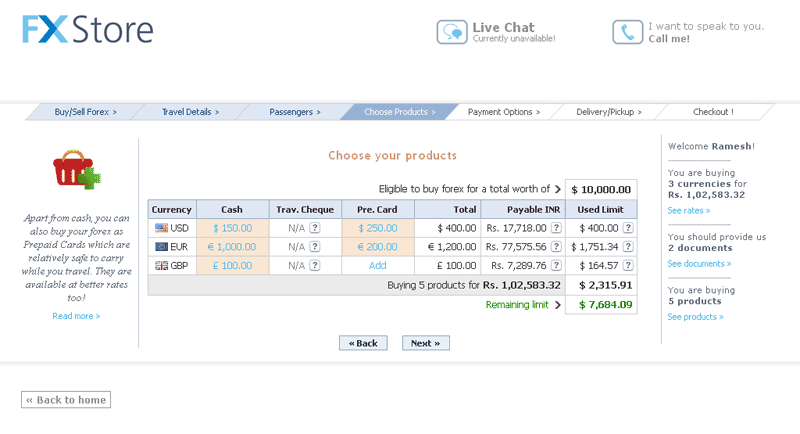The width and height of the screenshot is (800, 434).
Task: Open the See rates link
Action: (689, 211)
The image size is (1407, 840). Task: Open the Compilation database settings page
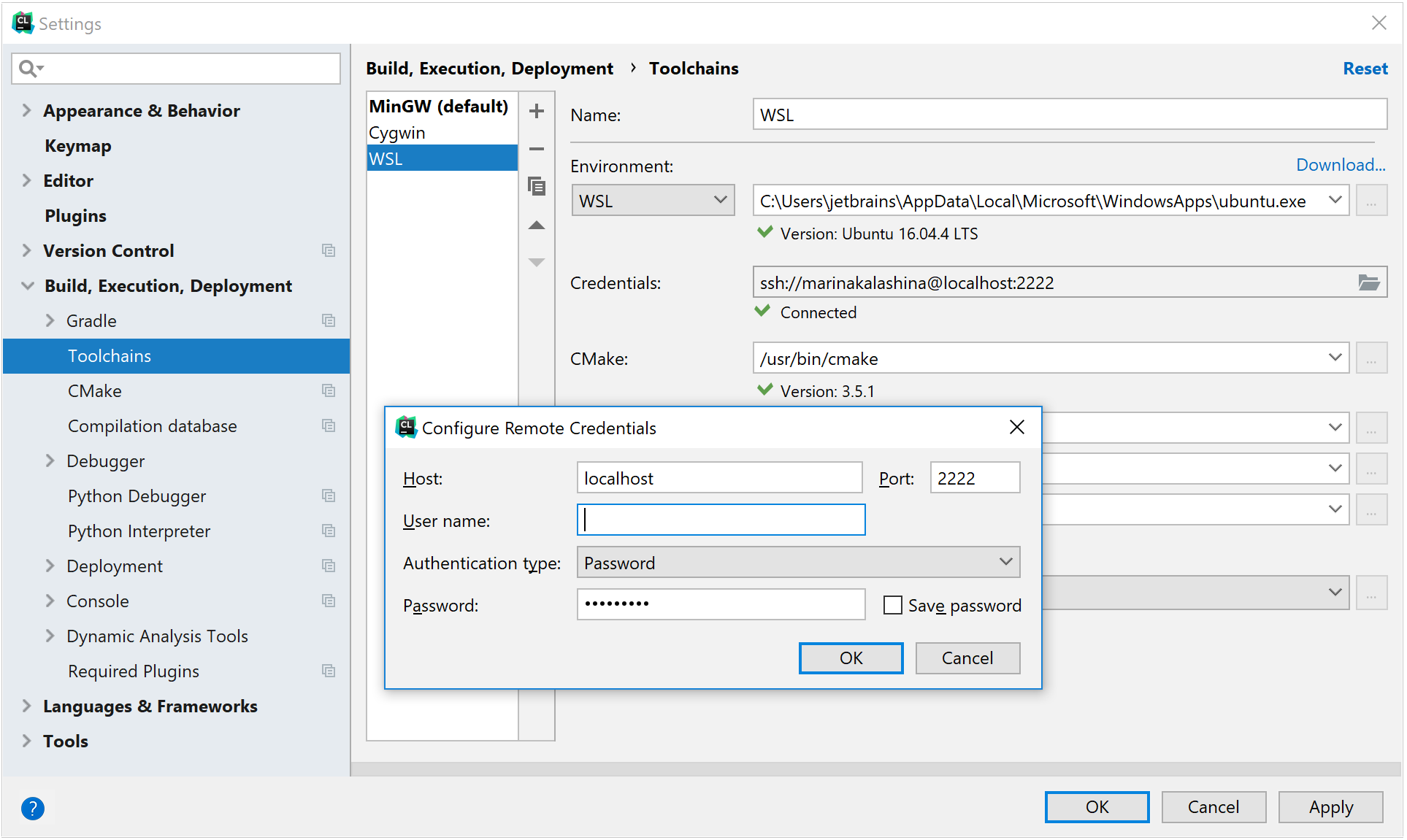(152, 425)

====================

**PROBLEM DETAILS**
Retype the listing word for word, starting at the line with "The image size" and continuing through the end of the listing, including both ends. Leave the pictures out of your answer.

**SOLVED EXERCISE**
The image size is (1407, 840). Task: Open the Compilation database settings page
(152, 425)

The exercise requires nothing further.